Municipal Broadband - Disadvantages

Disadvantages

Although municipal broadband may be helpful to many, there is a question as to whether it is essential and if so at what cost. Municipal broadband ideology and technology have complex issues with numerous legal implications, all of which must be considered when installing municipal broadband or wireless networking. Social focus needs to be directed at government agencies who authorize municipal broadband, thus dictating its availability and price. As a relatively new and improvable concept, municipal broadband is still extensively regulated by both the FCC and individual state guidelines and standards. Universal broadband services cannot be implemented without rigorous governmental-policy debate in regulating the use of the broadband. A study by the Reason Foundation found that highly dynamic wireless Internet technology allows for a higher risk for providers. There are also concerns over price gouging or "elasticity of demand", a concept that will force Internet service providers to provide a continued loop of special offerings and lower prices.

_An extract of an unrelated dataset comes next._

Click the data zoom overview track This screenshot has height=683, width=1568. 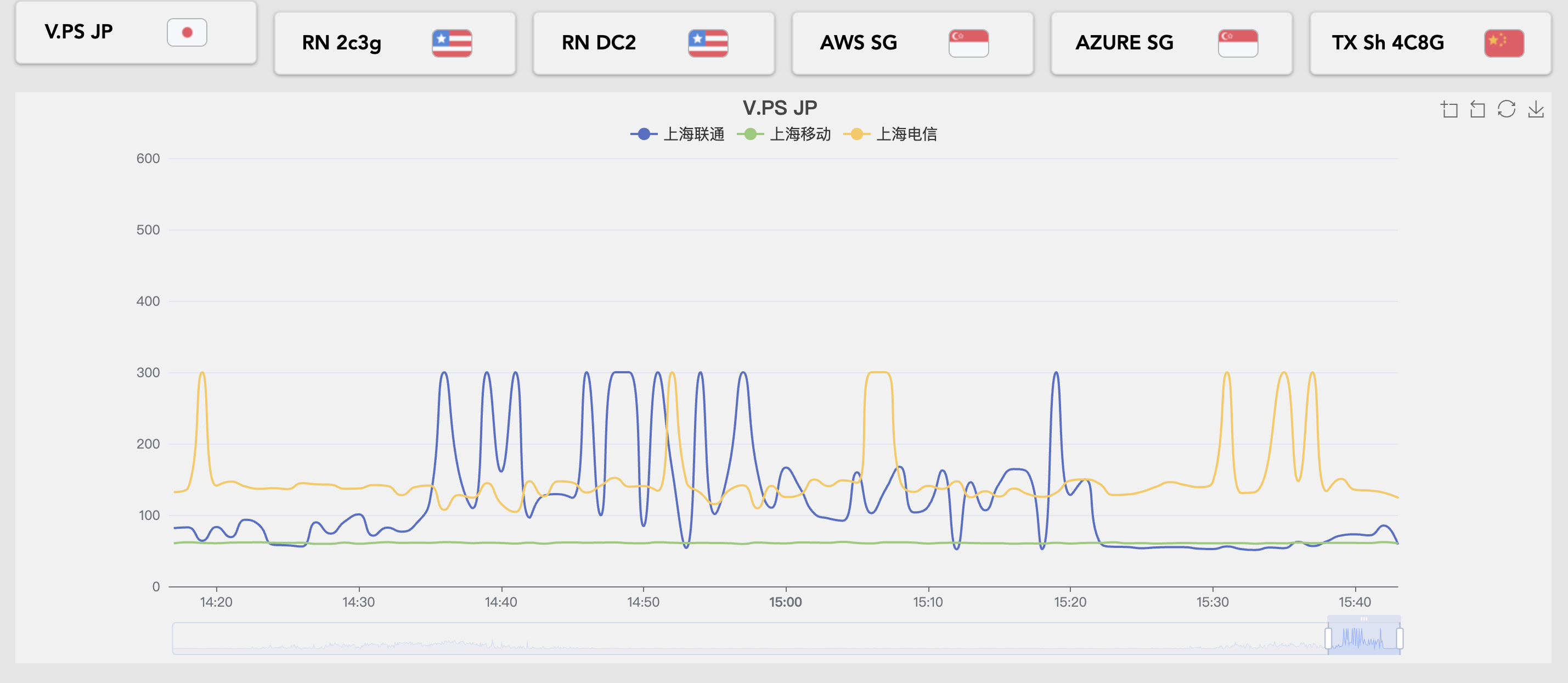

Legally and politically, the issues surrounding broadband are numerous, but a multitude of technical issues are yet to be overcome, such as how citywide wireless Internet can avoid interfering with transmissions by other Internet and network providers. There are also four important economic aspects to be considered with the respect to municipal broadband:

  1. Which providers are currently providing service in a particular area or region?
  2. What will be the effect on current providers economically, socially, and individually?
  3. Will the installation be funded by local, state, or national government?
  4. Who will be responsible for on-going maintenance?

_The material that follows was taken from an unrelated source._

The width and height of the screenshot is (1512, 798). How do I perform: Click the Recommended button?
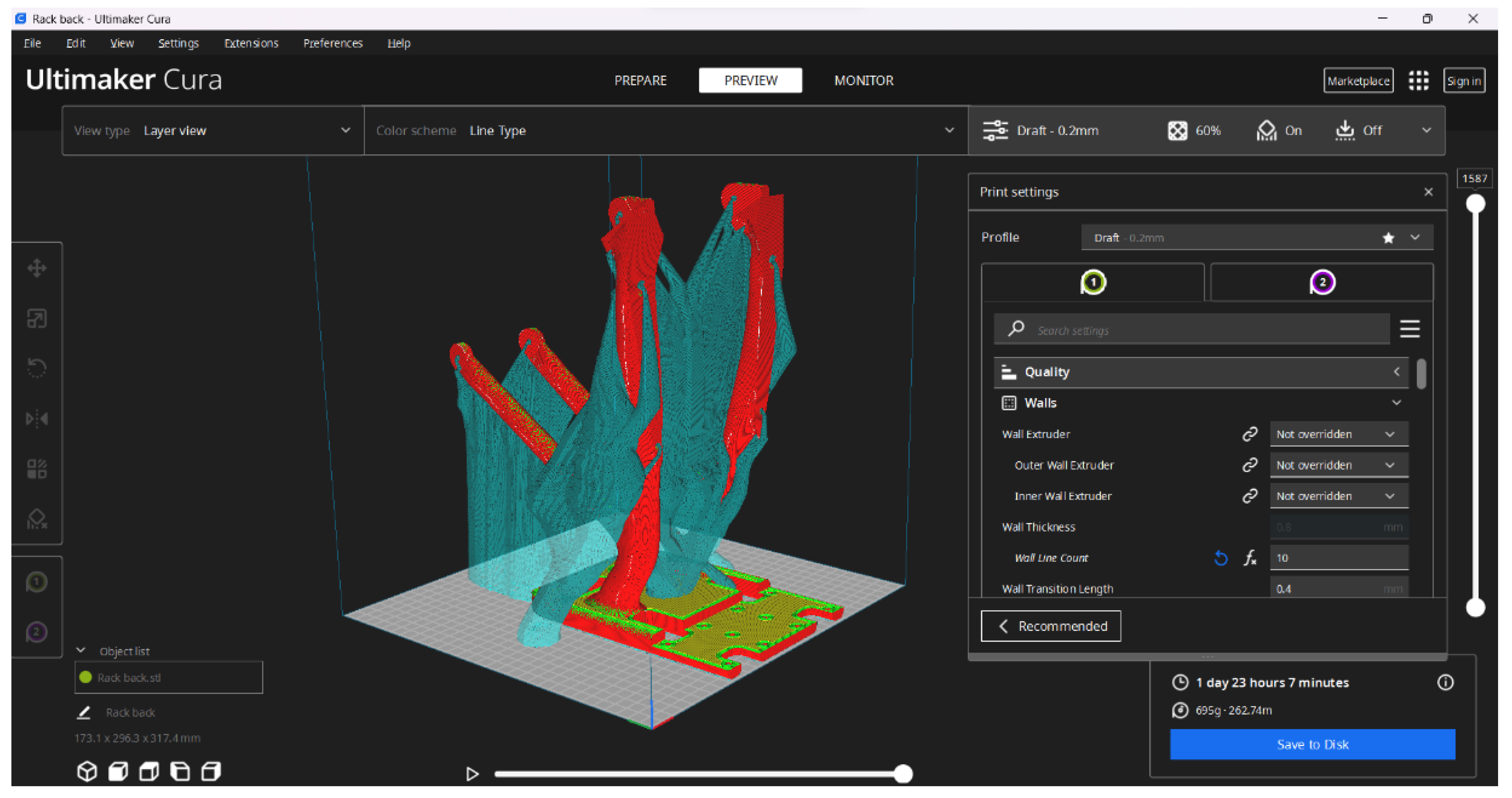[x=1050, y=626]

Of these four areas, the funding question is the most controversial and contingent upon the belief that national government should fund broadband. There are concerns over complete convergence and control of the Internet being placed in government hands under projects ultimately funded by the taxpayer. Although municipal broadband has the potential to provide a quandary in concepts of right or wrong, rich or poor, and literacy or illiteracy, the technology can either work to decrease the ever growing digital divide or might just as easily make it wider.